A Nation Without Art? Some Preliminary Musings on the Possibilities and Modes of Romani Art Historiography
The Visit of the president Vaclav Havel in the Museum of Romani Culture, 1999. Source: www.rommuz.cz/
The Romani art of European countries[i] has been struggling to become institutionalized as a term and to secure institutional foundation for its development—much like Jewish art once did. Although the situation varies across individual countries, there are now several important institutions in place across Europe, operating transnationally to promote and sustain the careers of Roma artists, and to work towards the further development of the institutional, theoretical and epistemological underpinnings of contemporary Roma art.[ii] This institutional network grew out of the cultural labour and political activism of the European Roma cultural movement, whose origins go back to the 1960s.[iii] There are, of course, still quite a few landmarks to reach. Since the inception of the Roma civil rights movement in Hungary, the idea of establishing a transnational museum of Roma art has been on the agenda. In 2020, ERIAC established that some 33,000 works by Roma artists were held in European state collections, ‘yet to date there is not a permanent (or regular temporary) exhibition in these majority institutions, where Roma art can be studied’ (ERIAC 2020). The access to these collections is therefore fundamental to the possibility of writing a Romani art history.[iv] As the project of the transnational museum awaits realization, we can nevertheless make use of the past or current presentations of artworks from these collections to start a discussion on a conception of Roma art history writing, whether in relation to the authoritative Western canon of art historiography or in an alternative framework.

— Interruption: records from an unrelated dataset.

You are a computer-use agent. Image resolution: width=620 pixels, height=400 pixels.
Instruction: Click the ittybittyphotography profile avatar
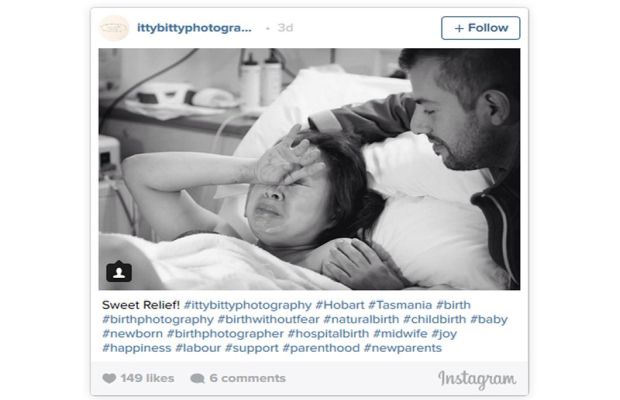(114, 28)
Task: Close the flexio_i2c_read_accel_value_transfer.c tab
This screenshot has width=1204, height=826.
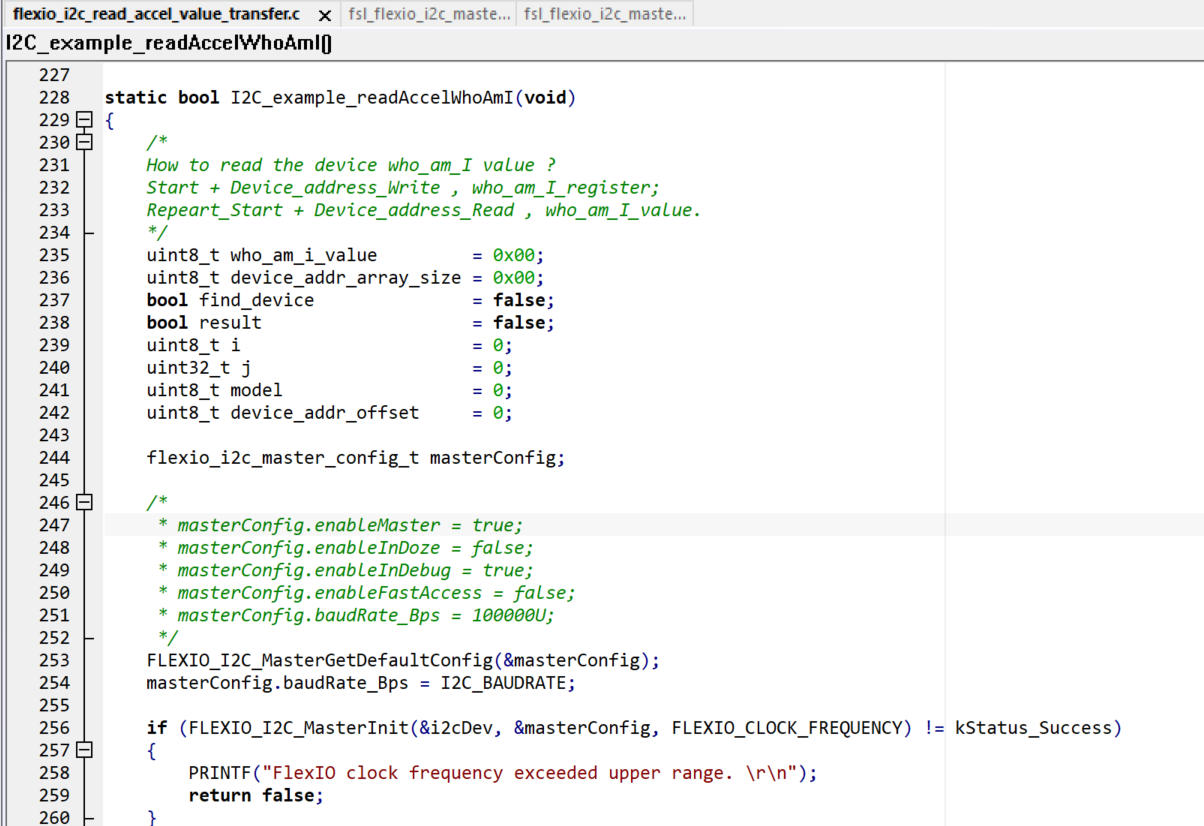Action: (324, 16)
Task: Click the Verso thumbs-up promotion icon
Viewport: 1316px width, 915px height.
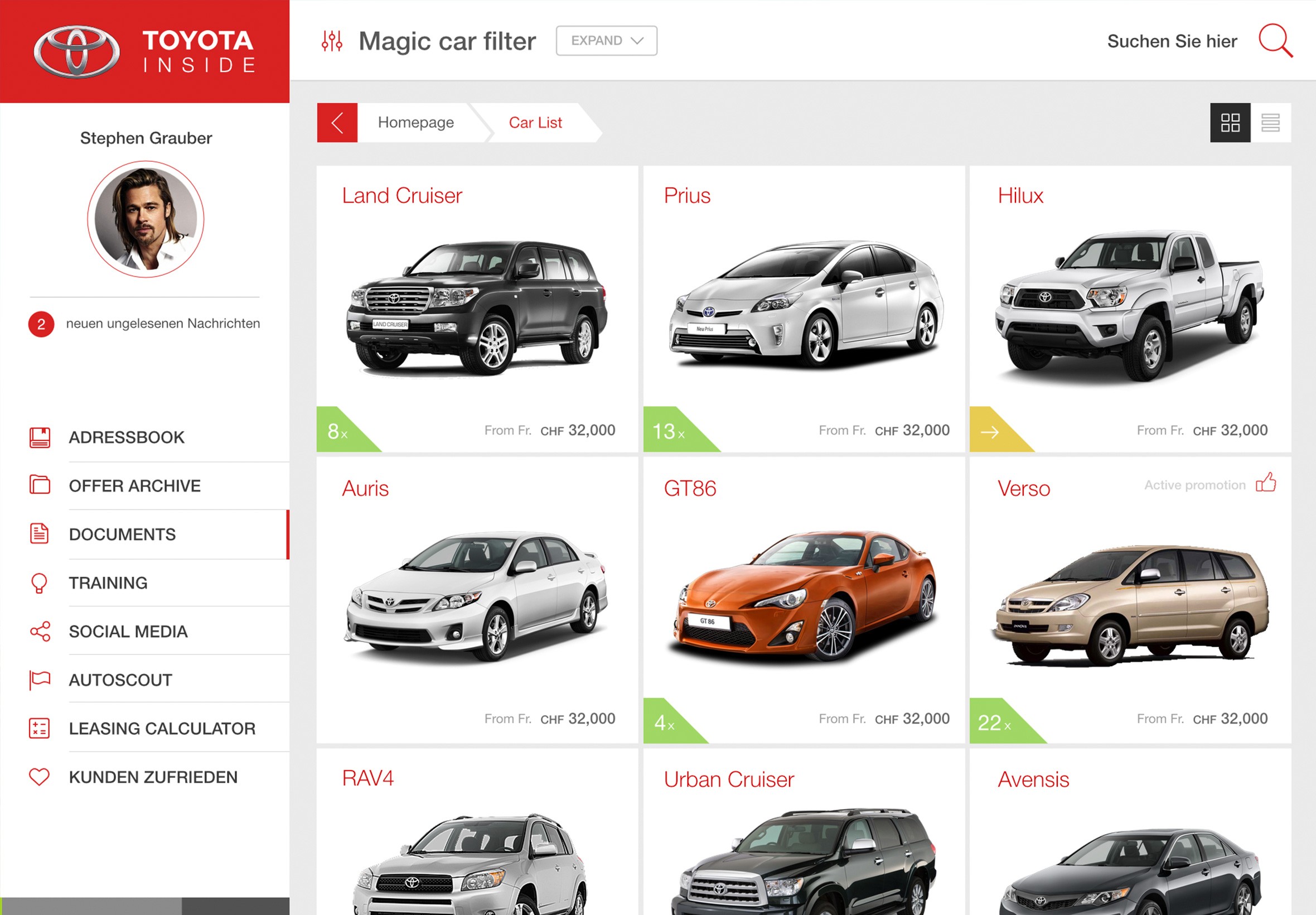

This essay reviews the two most recent and authoritative presentations in the Czech Republic, and, based on their analysis, offers some preliminary thoughts on the viable trajectories and challenges of Roma art historiography. The first project was the exhibition O kosmos hino kalo/The Universe is Black, staged in 2017 at the prestigious Moravian Gallery in Brno, while the second show, Phundrado Drom/The Road is Open, opened in June 2022 at the Ethnographic Museum in Prague. While the former exhibition thematized the very issue of the history of Romani visual art, the curators of the latter consciously disclaimed any ambition to do so, even though such a reading would not be alien to their show. This essay is divided into four parts, which will be published in instalments.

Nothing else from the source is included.